基金supported by National Science Foundation of China grants 31571095 and 91332122a Key Scientific Technological Innovation Research project from the Ministry of Education+1 种基金a grant from Insitute Guo Qiang at Tsinghua Universityfunding from the Beijing Program on the Study of Functional Chips and Related Core Technologies of Brain-inspired Computing Systems。
文摘The nucleus accumbens shell(NAcSh) plays an important role in reward and aversion. Traditionally, NAc dopamine receptor 2-expressing(D2) neurons are assumed to function in aversion. However, this has been challenged by recent reports which attribute positive motivational roles to D2 neurons. Using optogenetics and multiple behavioral tasks, we found that activation of D2 neurons in the dorsomedial NAcSh drives preference and increases the motivation for rewards, whereas activation of ventral NAcSh D2 neurons induces aversion.
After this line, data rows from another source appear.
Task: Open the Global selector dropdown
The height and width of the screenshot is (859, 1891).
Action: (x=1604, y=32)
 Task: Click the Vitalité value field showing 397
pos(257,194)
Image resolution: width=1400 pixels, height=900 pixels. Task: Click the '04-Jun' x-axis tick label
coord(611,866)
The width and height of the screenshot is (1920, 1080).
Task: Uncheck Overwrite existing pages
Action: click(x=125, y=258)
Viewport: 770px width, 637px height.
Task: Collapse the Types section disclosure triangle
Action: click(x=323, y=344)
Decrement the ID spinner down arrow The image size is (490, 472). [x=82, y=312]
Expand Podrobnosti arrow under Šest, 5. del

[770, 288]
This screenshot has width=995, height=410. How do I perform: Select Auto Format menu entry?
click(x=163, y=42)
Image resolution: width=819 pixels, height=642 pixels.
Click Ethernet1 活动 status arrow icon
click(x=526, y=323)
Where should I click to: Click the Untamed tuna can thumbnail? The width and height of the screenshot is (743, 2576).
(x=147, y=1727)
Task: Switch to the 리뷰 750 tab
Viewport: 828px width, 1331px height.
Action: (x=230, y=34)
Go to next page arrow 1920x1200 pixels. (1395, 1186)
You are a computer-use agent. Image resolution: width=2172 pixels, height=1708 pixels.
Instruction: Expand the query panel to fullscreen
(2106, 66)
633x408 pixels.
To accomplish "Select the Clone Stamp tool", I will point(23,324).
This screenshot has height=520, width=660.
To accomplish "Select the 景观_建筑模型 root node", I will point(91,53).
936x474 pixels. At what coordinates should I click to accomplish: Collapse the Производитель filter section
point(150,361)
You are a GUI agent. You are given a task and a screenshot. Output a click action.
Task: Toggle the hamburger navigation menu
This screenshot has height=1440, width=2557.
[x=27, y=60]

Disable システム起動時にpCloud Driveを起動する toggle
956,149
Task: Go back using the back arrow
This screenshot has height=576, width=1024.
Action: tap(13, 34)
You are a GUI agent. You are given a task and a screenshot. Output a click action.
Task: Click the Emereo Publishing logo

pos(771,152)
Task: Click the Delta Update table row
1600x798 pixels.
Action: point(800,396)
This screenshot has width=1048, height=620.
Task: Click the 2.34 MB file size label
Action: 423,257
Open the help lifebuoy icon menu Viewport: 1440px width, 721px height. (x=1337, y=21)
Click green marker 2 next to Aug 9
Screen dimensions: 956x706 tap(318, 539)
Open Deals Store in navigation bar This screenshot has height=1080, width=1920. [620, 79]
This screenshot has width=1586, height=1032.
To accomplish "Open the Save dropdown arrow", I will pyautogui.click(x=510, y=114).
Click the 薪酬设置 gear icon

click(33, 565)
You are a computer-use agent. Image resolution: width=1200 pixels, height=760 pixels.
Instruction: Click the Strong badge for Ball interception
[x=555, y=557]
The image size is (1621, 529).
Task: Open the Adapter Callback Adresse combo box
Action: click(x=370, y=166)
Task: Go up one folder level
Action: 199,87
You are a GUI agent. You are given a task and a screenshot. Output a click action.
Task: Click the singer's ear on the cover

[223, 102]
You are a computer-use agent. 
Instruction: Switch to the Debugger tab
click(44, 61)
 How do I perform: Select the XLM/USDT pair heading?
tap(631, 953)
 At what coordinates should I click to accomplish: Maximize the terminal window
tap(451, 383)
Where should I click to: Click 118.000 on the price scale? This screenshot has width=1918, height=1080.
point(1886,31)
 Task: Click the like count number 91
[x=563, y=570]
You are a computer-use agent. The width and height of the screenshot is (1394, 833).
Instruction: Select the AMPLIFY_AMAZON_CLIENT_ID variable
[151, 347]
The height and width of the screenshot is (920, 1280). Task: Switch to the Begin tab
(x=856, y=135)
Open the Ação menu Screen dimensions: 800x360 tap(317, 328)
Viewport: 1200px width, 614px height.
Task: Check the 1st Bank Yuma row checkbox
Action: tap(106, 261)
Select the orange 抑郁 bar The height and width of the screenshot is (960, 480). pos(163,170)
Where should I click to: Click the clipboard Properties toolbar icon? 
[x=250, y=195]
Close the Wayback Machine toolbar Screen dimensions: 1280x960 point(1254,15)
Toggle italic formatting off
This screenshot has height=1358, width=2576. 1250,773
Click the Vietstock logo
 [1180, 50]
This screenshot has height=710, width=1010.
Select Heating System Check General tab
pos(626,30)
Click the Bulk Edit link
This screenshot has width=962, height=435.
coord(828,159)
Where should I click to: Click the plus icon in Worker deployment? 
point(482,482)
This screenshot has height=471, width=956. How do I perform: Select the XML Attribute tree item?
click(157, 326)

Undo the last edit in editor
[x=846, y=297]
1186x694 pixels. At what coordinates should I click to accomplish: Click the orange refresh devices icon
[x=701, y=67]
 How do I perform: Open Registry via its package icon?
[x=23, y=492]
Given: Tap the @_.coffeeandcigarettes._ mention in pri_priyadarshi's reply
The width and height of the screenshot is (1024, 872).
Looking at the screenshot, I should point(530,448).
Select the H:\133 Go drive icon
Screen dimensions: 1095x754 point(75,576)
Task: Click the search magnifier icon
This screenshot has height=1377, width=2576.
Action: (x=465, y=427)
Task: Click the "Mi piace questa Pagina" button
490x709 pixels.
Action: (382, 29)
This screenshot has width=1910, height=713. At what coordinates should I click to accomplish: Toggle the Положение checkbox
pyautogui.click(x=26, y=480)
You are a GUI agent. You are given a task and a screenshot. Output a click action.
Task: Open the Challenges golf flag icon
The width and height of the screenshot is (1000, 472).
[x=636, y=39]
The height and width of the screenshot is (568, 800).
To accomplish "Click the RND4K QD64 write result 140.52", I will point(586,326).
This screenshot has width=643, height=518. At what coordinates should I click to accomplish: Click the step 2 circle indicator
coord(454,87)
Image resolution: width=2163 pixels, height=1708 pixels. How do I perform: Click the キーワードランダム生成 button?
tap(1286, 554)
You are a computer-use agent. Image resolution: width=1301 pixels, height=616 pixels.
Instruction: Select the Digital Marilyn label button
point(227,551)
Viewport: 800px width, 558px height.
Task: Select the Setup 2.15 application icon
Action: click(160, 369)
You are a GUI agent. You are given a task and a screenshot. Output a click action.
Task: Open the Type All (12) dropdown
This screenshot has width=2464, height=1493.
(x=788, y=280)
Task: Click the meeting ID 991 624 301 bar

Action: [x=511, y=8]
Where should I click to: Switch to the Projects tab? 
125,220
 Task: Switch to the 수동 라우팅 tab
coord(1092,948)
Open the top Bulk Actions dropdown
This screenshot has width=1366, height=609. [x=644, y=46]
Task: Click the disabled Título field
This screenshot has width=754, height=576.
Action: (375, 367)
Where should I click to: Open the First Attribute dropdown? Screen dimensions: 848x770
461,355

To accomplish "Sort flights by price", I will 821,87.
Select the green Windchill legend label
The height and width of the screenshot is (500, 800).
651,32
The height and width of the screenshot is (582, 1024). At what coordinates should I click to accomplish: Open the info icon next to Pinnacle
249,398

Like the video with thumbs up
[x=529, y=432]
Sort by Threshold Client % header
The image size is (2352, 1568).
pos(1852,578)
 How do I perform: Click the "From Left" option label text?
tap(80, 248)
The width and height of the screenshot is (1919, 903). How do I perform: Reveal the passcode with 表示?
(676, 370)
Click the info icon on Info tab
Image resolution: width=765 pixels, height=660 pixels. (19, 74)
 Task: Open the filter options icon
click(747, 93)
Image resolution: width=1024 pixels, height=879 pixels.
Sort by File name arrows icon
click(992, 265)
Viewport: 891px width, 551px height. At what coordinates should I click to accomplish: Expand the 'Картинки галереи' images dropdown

Stimulation of D2 neurons in the ventromedial NAcSh increases movement speed and stimulation of D2 neurons in the ventrolateral NAc Sh decreases movement speed. Combining retrograde tracing and in situ hybridization, we demonstrated that glutamatergic and GABAergic neurons in the ventral pallidum receive inputs differentially from the dorsomedial and ventral NAcSh. All together, these findings shed light on the controversy regarding the function of NAcSh D2 neurons, and provide new insights into understanding the heterogeneity of the NAcSh.